The CDA credential is valid for three years from the date of award. To learn more about how
to renew, visit our website www.cdacouncil.org.
What are the required 120 clocked hours?
All CDA Candidates must have 120 clocked hours of formal child care education. The hours must be through and agency, organization or school with expertise in early childhood teacher education. The agency must provide verification of the candidate’s education in the form of a transcript, certificate or letter.
The 120 clocked hours must be documented, with no fewer than 10 hours in each of the following content areas:
CDA Subject Area:
How is the Credential awarded?
A Council committee conducts a review of the candidate’s documentation and renders a decision whether to award the credential. If a Credential is awarded, the official Credential is sent to the new Child Development Associate. If the committee decides the Candidate needs more training, the Council notifies the Candidate and informs them of the appeal procedures and other subsequent options.
CDA Renewal Requirements:
– 4.5 CEU’s or 3 college-credit-hours or 45 clock hours of training in the areas of early childhood education/child development, principles of adult learning, mental health counseling, etc.
– A recommendation letter from an Early Childhood Education (ECE) reviewer/professional who is familiar with your professional work.
– Documented Proof of a current pediatric first aid certificate.
– Documented Proof of Membership in an ECE professional membership organization.
– Documented proof that of a minimum of 80 hours worked or volunteer experience. This should be verified with an official letter from a supervisor.
– The renewal application can be purchased directly from the Council for Professional Recognition.
What is Quality Care Resource & Referral Services (QCR&R) Child Development Associate (CDA) Module Training Program?
Quality Care Resource and Referral Services, Inc. (QCR&R) understands the importance of professional development and continuing education.

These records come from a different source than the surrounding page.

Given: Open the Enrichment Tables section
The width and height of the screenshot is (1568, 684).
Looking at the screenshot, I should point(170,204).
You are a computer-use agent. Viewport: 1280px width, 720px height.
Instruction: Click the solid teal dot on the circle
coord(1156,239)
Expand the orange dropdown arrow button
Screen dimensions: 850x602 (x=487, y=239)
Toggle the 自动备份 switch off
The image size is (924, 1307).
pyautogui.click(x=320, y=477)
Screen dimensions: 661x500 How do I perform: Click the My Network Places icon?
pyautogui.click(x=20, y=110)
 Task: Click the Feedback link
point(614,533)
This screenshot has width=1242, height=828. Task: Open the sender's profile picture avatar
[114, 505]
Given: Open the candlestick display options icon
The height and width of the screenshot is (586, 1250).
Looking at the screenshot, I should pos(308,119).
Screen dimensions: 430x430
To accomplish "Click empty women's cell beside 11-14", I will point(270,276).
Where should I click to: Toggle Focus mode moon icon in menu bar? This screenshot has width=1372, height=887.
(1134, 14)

It is our commitment to provide quality workshops that are designed to enhance the skills, knowledge and education of child care professionals. The QCR&R Child Development Associate Module Training Program offers CDA qualified trainings in Cape May, Cumberland, Gloucester and Salem Counties.
The program consists of 12 separate modules covering all of the Council for Professional Recognition’s eight CDA Subject areas. Each module is 10 hours and meets once a week for one year. The modules are designed in line with Professional Impact New Jersey’s (PINJ) Core Knowledge Areas, New Jersey State Department of Education’s 2009 Preschool Teaching and Learning Standards, and New Jersey Council for Young Children’s 2013 Birth to Three Early Learning Standards as a result of a MOU from NJACCRRA. Each Module is taught by experienced, PINJ registered Instructors and Master Instructors who are trained in each step of the CDA credentialing process.